Edible & Poisonous Mushroom of the World - 5096 Bytes Edible & Poisonous Mushroom of the World
by Ian Hall, Steven Stephenson, et al.
pub. Timber Press, 2003
Hardback, 372 pages, 29.99
ISBN 0 88192 586 1

If you are like this reviewer, your experience of edible fungi is probably limited to the usual supermarket fodder, an occasional chance to get your hands on saucer-sized field mushrooms, or treat yourself to some exotic dish incorporating chantarelles, oyster mushrooms, or ceps in a fashionable restaurant. This book will open your eyes!

It is a magnificent work, written by four experts, and full of excellent photographs; the content of which looks quite extraordinary in some instances, with swathes of fungi engulfing tree stumps, and colours and shapes that almost defy description. In reading this volume, you begin to realise what an extraordinary world mycologists - those who study fungi - inhabit.

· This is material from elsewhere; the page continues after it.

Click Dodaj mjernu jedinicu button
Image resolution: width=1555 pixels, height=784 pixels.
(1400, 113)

The first hundred or so pages are divided into two sections; the first on the cultivation of a variety of edible fungi [one gets the impression that the Japanese and Chinese seem to have a particular fondness for rearing strange looking fungi], followed by some serious words on collecting edible wild fungi and the risks of poisoning. The authors point out that in the interest of brevity - the book's remit being edible mushrooms of the world - 'many hundreds of species of questionable or unknown edibility have been omitted, as have a large number of lesser edible mushrooms that may be important in one country but not in others.' Readers are advised to consult localised field guides for a fuller regional picture of what is available, or not.

Descriptions of each fungi is very matter of fact and to the point; not chatty or littered with anecdotes. Where the plants are edible, the authors provide details as in the case of the Shaggy Ink Cap which does 'not look very appetizing but do have a good flavor, though they must be cooked within a few hours of picking.' Another of the ink caps, we learn, produces such bad side effects when consumed with alcohol that the 'symptoms are so unpleasant that the mushroom has been used to cure alcoholics.' Now you know!

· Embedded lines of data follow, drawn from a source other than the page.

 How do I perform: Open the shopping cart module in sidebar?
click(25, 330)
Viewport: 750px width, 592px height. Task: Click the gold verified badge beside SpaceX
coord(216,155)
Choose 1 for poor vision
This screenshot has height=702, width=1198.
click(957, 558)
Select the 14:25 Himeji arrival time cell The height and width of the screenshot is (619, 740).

The last part of the book contains a glossary of Chinese names of mushrooms, addresses of some national mycological societies, a list of useful mycology and mushroom websites, a glossary, and a huge list of reference works and sources.

Bottom line...
If you have the slightest interest in edible wild or cultivated mushrooms then this is a book you should treat yourself to. It costs, after all, 30. But then this is one of those books that you are likely to keep as a reference source for a very long time. Go on, treat yourself!